Substrate FTS5 pipeline
Full-text search via SQLite's FTS5 — external-content virtual tables paired with the primary record tables, plus the standard three-trigger pattern (AFTER INSERT / AFTER UPDATE / AFTER DELETE) that keeps the FTS5 shadow row in sync with the parent row. BM25 with per-column weights is the ranking surface; `(10.0, 4.0, 2.0, 1.0)` for `(title, abstract, action, body)` is the working default, applied at query time in the search wrapper that ships with `rest-api-search`. FTS5 ranks better than Postgres `ts_rank_cd` for our use case (native IDF + length normalization); choosing FTS5 over the alternatives is one of the reasons the SQLite-as-substrate decision was a search upgrade, not a downgrade.
Substrate SQLite foundation
SQLite + WAL + sqlite-vec + FTS5 — the storage foundation under everything else in Josh. One file at `/data/josh.db`, opened by `josh-core` (read-mostly) and `josh-ingester` (batch writes) via the same connection helper. The helper applies the substrate-wide PRAGMAs (WAL, foreign keys on, 30s busy_timeout, NORMAL synchronous, 256 MB mmap) and loads the bundled `vec0` extension on every fresh DB-API connection. Decision locked 2026-05-07 — see the storage-stack rationale in `https://docs.usejosh.com/operations/architecture/`.

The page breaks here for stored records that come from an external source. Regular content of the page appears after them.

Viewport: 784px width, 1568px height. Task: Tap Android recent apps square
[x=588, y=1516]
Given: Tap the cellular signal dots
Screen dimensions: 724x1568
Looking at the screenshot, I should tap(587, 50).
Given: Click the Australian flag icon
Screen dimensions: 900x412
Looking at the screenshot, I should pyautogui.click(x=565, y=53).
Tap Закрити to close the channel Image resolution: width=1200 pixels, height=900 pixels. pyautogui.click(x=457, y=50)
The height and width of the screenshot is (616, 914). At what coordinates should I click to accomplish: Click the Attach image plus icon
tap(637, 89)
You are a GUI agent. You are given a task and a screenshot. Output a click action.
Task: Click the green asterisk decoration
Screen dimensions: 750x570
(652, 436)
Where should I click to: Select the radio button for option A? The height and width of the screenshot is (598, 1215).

Substrate body normalization
Every text-bearing source needs raw payload preserved on disk *and* a normalized Markdown body the chunker, embedder, and FTS5 indexer consume. Per-format `Normalizer` implementations (`html_v1`, `text_v1` shipped; `fr_xml_v1`, `uslm_v1`, `ecfr_xml_v1`, `pdf_v1` planned) all conform to the `Normalizer` protocol in `josh_substrate.protocols` and return a `NormalizedBody` (markdown + heading tree + artifacts + warnings). The registry lookup (`josh_substrate.normalizers.registry`) is the single dispatch point — loaders never import a specific normalizer.
Substrate citation metadata
Every record-bearing table in the substrate carries the same six citation columns (`source_url`, `source_org`, `published_at`, `retrieved_at`, `raw_sha256`, `citation_string`) so downstream agents can cite a result without a second round-trip. Per-source `citation_for()` formatters live in `josh_substrate.citations.formatters.<source>` and produce the human-readable `citation_string` from the row's metadata using a single shared style. Loader stamps citation columns at write time; API serializers re-use the same formatters for response payloads.
Substrate migrations workflow
Schema is the source of truth: one Alembic migration per logical change, living inside the installed `josh_substrate` package and addressed via the `package:resource` syntax (`script_location = josh_substrate:migrations`). Production runs use a Kamal pre-deploy hook so `alembic upgrade head` fires against the new image *before* the container swap — failed migrations abort the deploy, never half-apply against the running substrate. Local development and tests use the same mechanism via a session-scoped template DB in `conftest.py`.
Substrate vector pipeline
Per-source vector index via `sqlite-vec`'s `vec0` virtual table. Each text-bearing source gets a `<source>_chunks_vec0` companion that holds both the full-precision embedding (`float[1024]`) and a binary-quantized (`bit[1024]`) companion for the BQ+rescore retrieval pattern — ~32× storage compression and ~95 % recall versus full-precision float at brute-force scale. The chunk-attribution columns (`embedded_model_id`, `embedded_model_version`, `embedded_at`) on every chunks table let a model swap re-enqueue affected chunks without a full rebuild. `vec1` (IVFADC + OPQ) is the future ANN swap; until it releases, the substrate ships on `sqlite-vec` BQ+rescore.
Bills ingester
Bills are the centerpiece of the substrate — every other legislative source (public laws, committee reports, hearings, votes, CBO estimates) FKs back to a bill, and most agent queries either start at a bill or need to resolve one. Shipping bills early is the biggest schema test in v1: it stresses cross-source joins (legislators, committees), large body text (HR-1-class bills can run 1.9 MB of XML), inlined amendments (HR 1 119th has 493), and three independent change signals (RSS, sitemap `<lastmod>`, per-file `Last-Modified`). If the SQLite + FTS5 + sqlite-vec stack survives bills, it survives the v1 source roster.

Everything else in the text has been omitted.